__EXERCISE__
Find "The image size is (805, 771)." in the entries below; copy that line through the last, exactly, with no pictures.

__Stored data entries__

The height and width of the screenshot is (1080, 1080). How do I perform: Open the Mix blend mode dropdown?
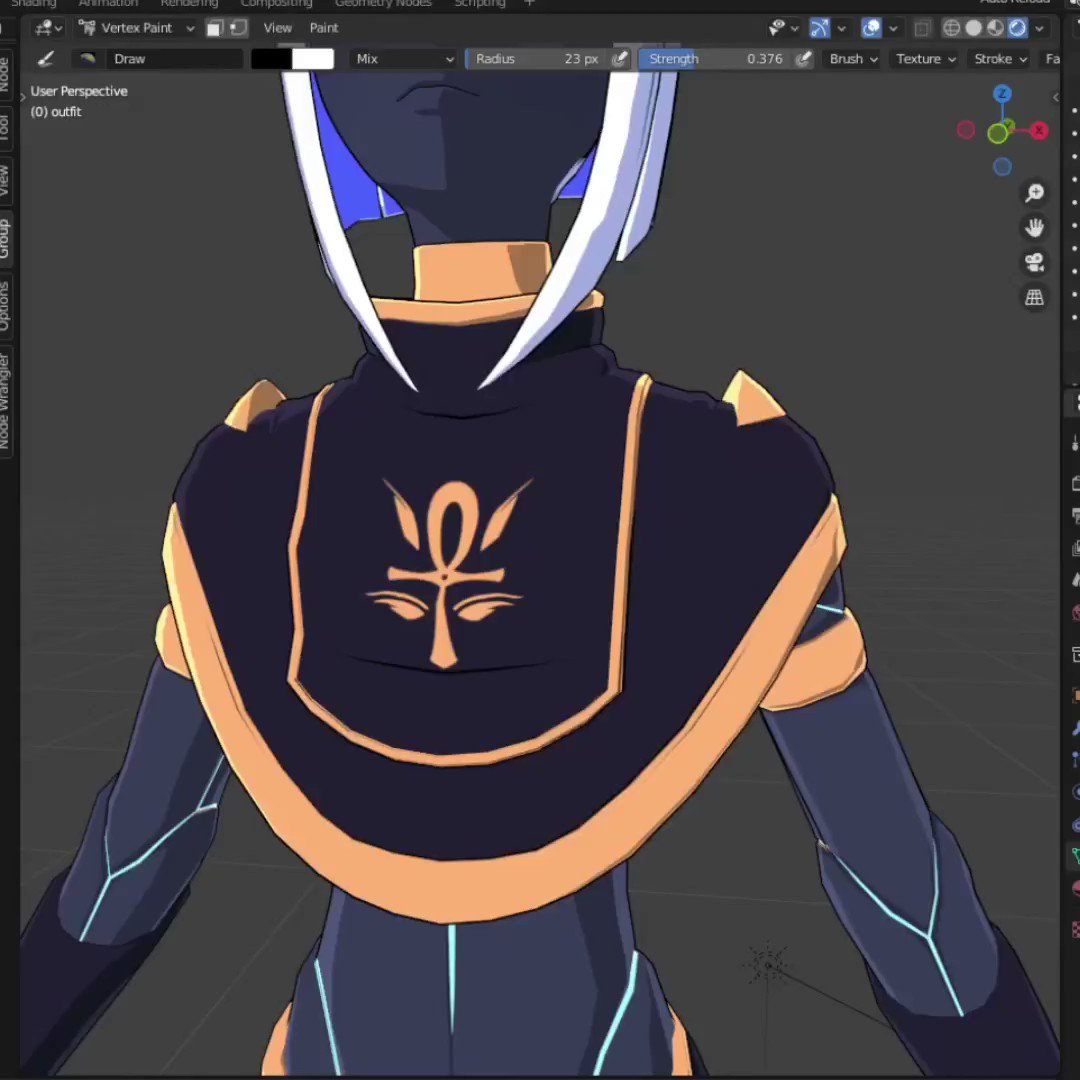(x=403, y=58)
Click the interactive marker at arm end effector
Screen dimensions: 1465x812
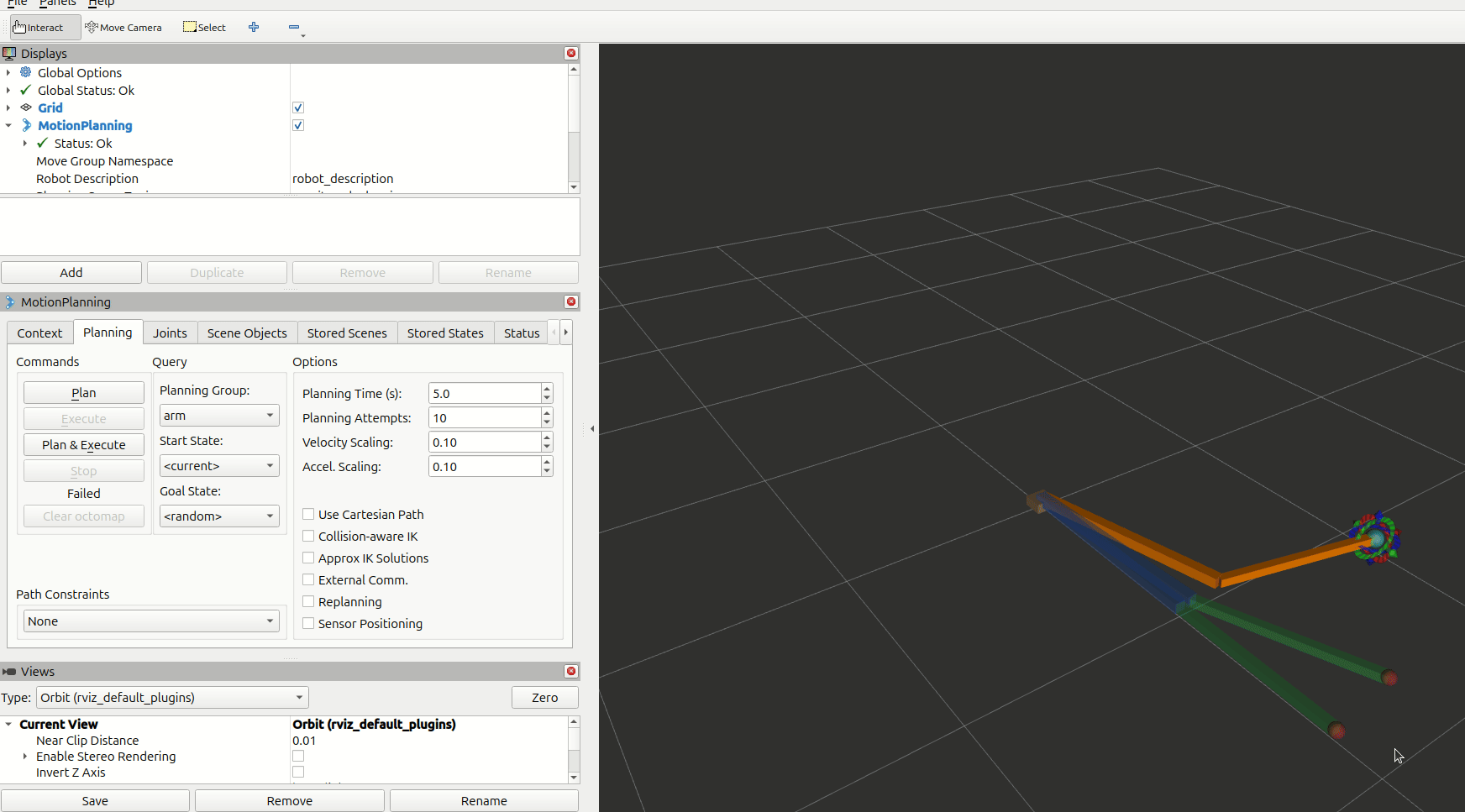1375,537
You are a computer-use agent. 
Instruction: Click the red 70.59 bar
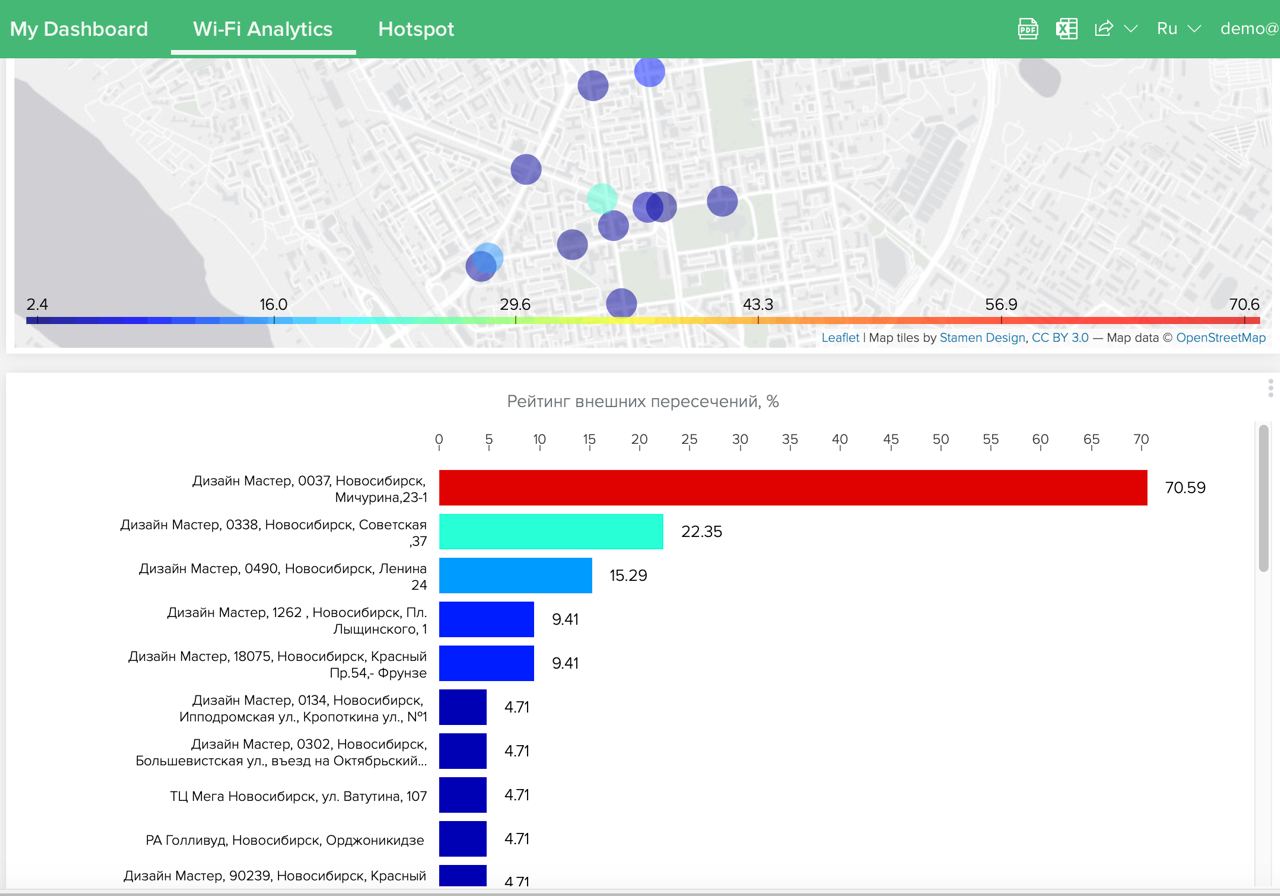pyautogui.click(x=792, y=488)
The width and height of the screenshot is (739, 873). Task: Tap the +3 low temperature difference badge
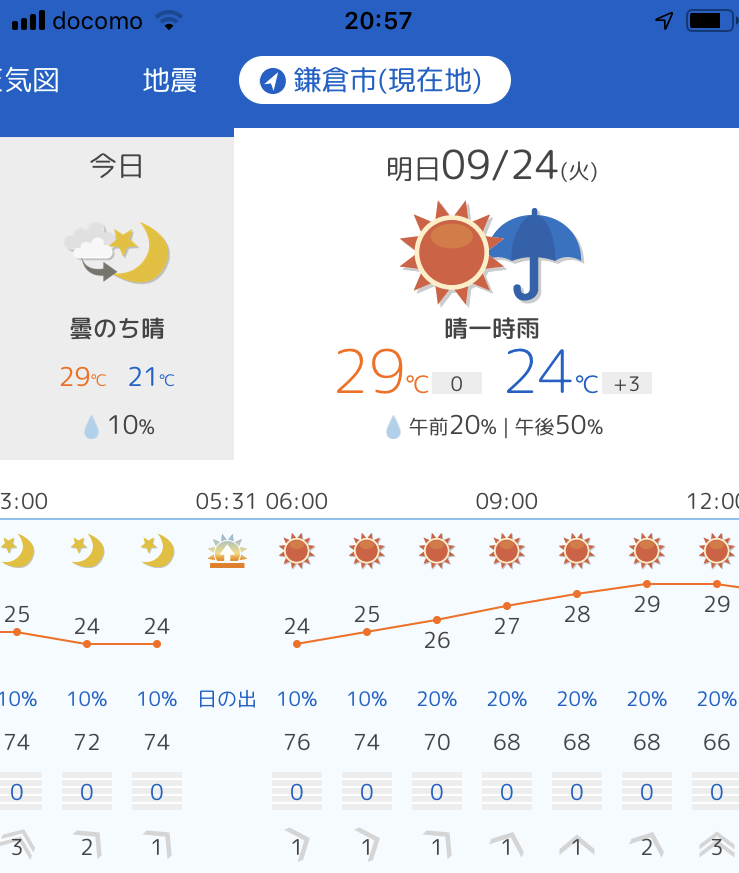[x=627, y=384]
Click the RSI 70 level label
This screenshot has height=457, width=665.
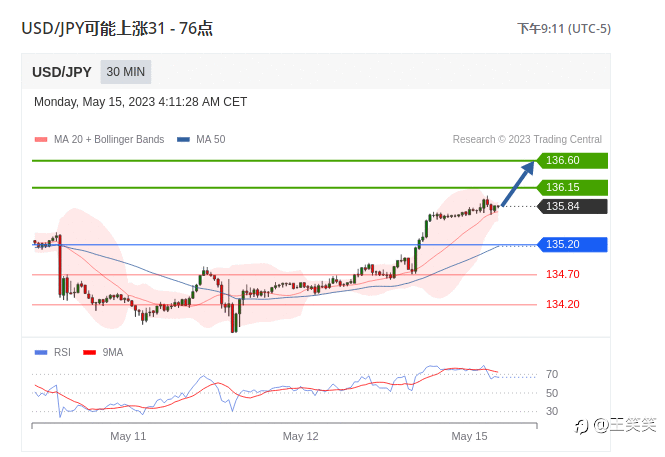552,374
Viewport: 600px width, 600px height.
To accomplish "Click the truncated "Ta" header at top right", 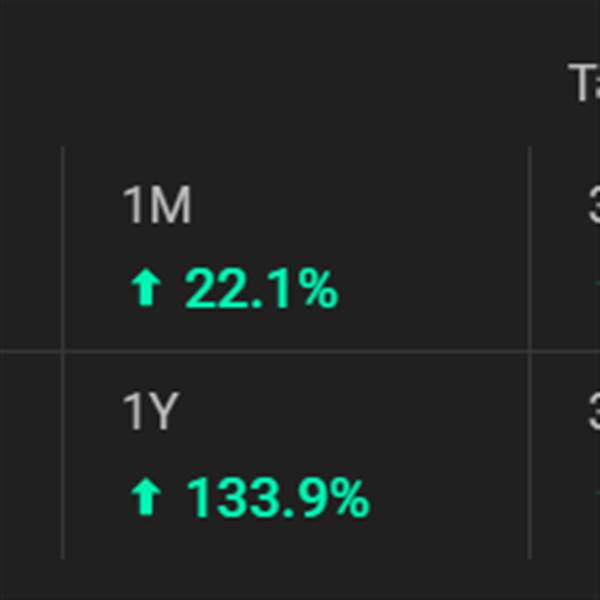I will [584, 84].
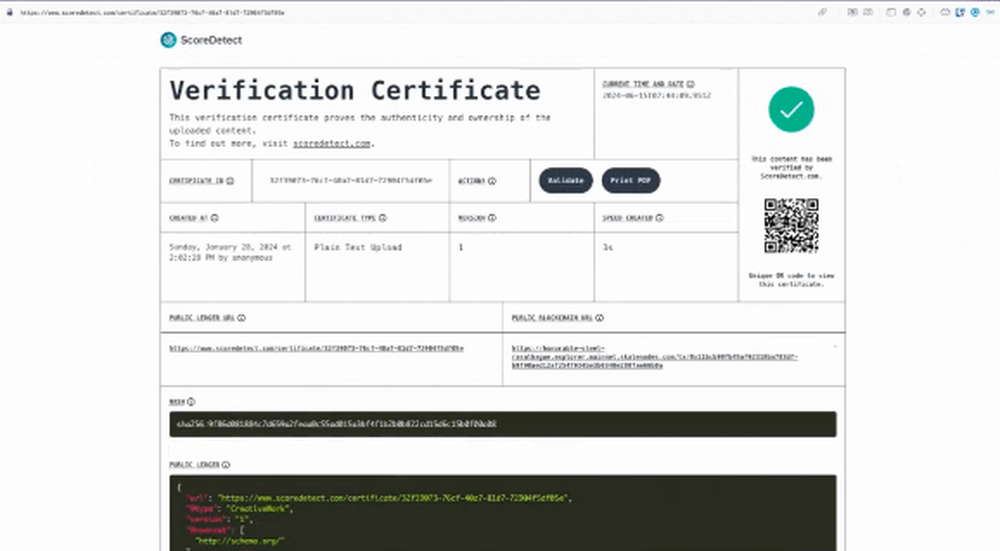Click the info icon next to Public Ledger URL
The width and height of the screenshot is (1000, 551).
243,317
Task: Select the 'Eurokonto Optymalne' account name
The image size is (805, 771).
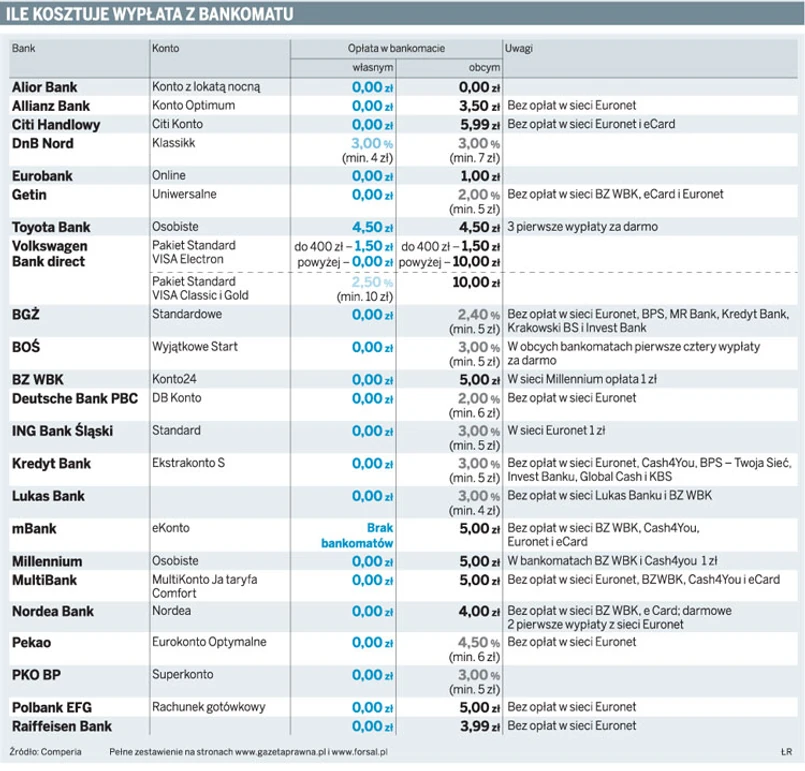Action: 209,642
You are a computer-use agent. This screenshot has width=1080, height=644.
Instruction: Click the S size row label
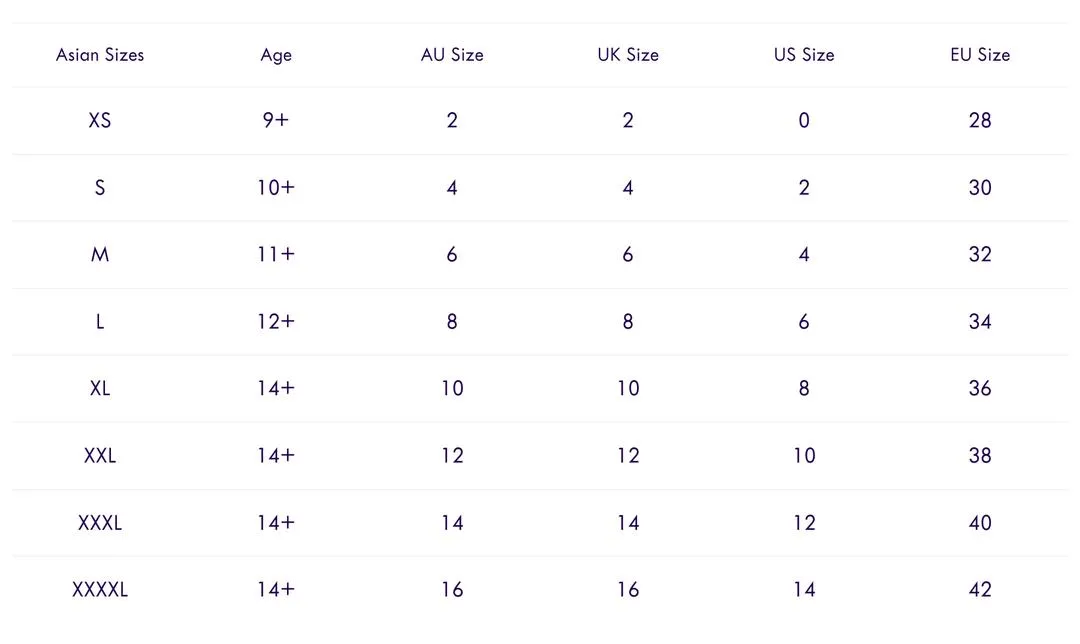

__RESPONSE TO THE TASK__
The image size is (805, 771).
Action: 209,642
You are a computer-use agent. This screenshot has width=1080, height=644.
Instruction: Click the S size row label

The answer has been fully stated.